Ancient text, first published in France in 1931, of atmospheres and settings now uninhabited for almost a hundred years of dust and cobwebs.
The protagonist of the long story is the elderly nurse Tatjana Ivanovna, completely devoted to the Karin family, where she has seen entire generations of boys grow up who quickly became men. Almost as an elderly member of the family, in fact, she will accompany the two younger boys who leave for the war, and will also remain on guard in the historic residence when the Karins are forced to flee the country due to the October revolution , and then again to follow them to France where they try to find shelter.
Sensations, memories, class clashes that are summarized as a work of art by the title of the book. The comparison of the new and unfortunate situation of his employers with that of flies in autumn is pure poetry. Autumn is in itself the season of melancholy, of the awareness that the best times are behind us, and the harshest ones ahead.
Here we have a constant theme in Némirovsky’s works, that of the memory of the past and its importance in facing the present.

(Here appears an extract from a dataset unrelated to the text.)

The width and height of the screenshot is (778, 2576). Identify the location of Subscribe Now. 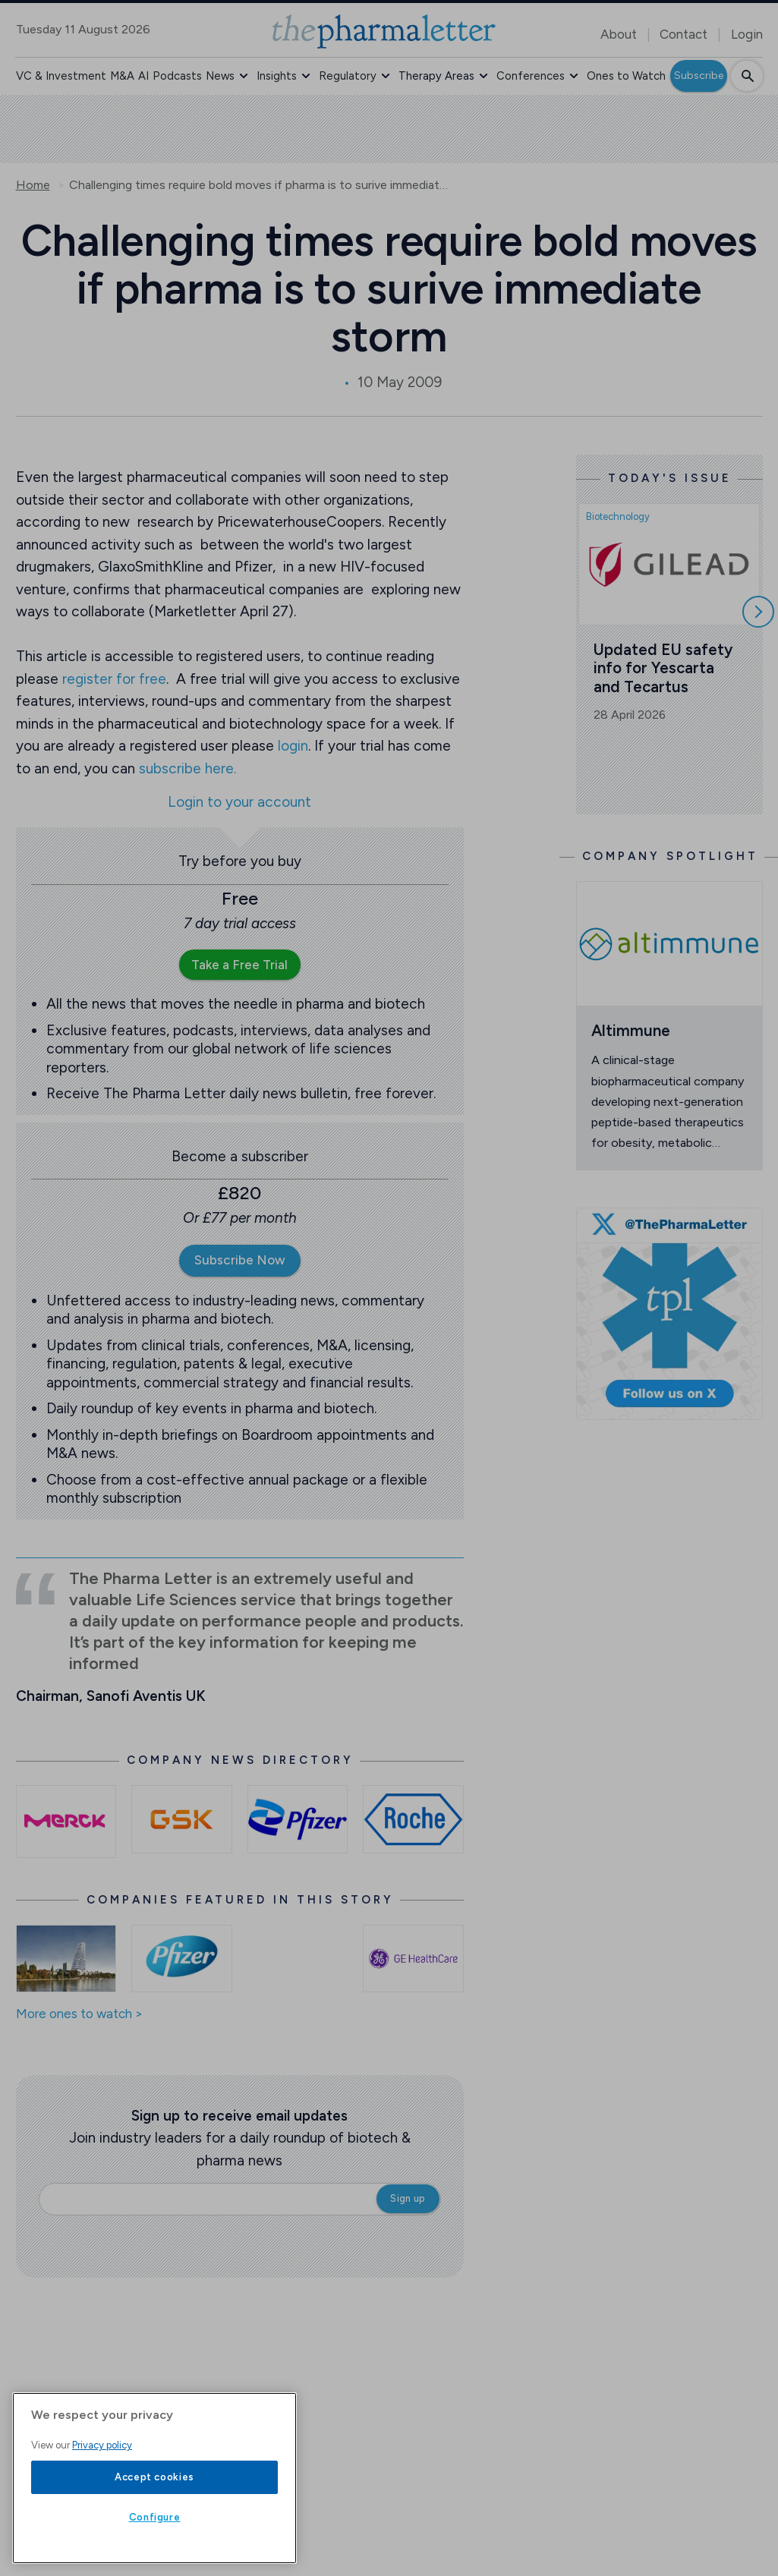
(239, 1260).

On the one hand, however, we have the Karin who almost deny the past to perhaps make the present less harsh, on the other our nurse, who from the memory of past greatness seeks the strength to face a present in which no one wants to recognize themselves.
The book is often left aside in the author’s bibliography, perhaps because it did not shine with the success of other texts; in our opinion, however, it is not a secondary or minor work, on the contrary, many of Irène Némirovsky’s qualities can be appreciated in it. His digging into memory, and writing almost as a therapy to overcome past emotional traumas, such as the escape from the now Bolshevik Russia upon arrival in France, from the abandonment of his native land to the search for shelter in a distant land that it will never be as warm as home.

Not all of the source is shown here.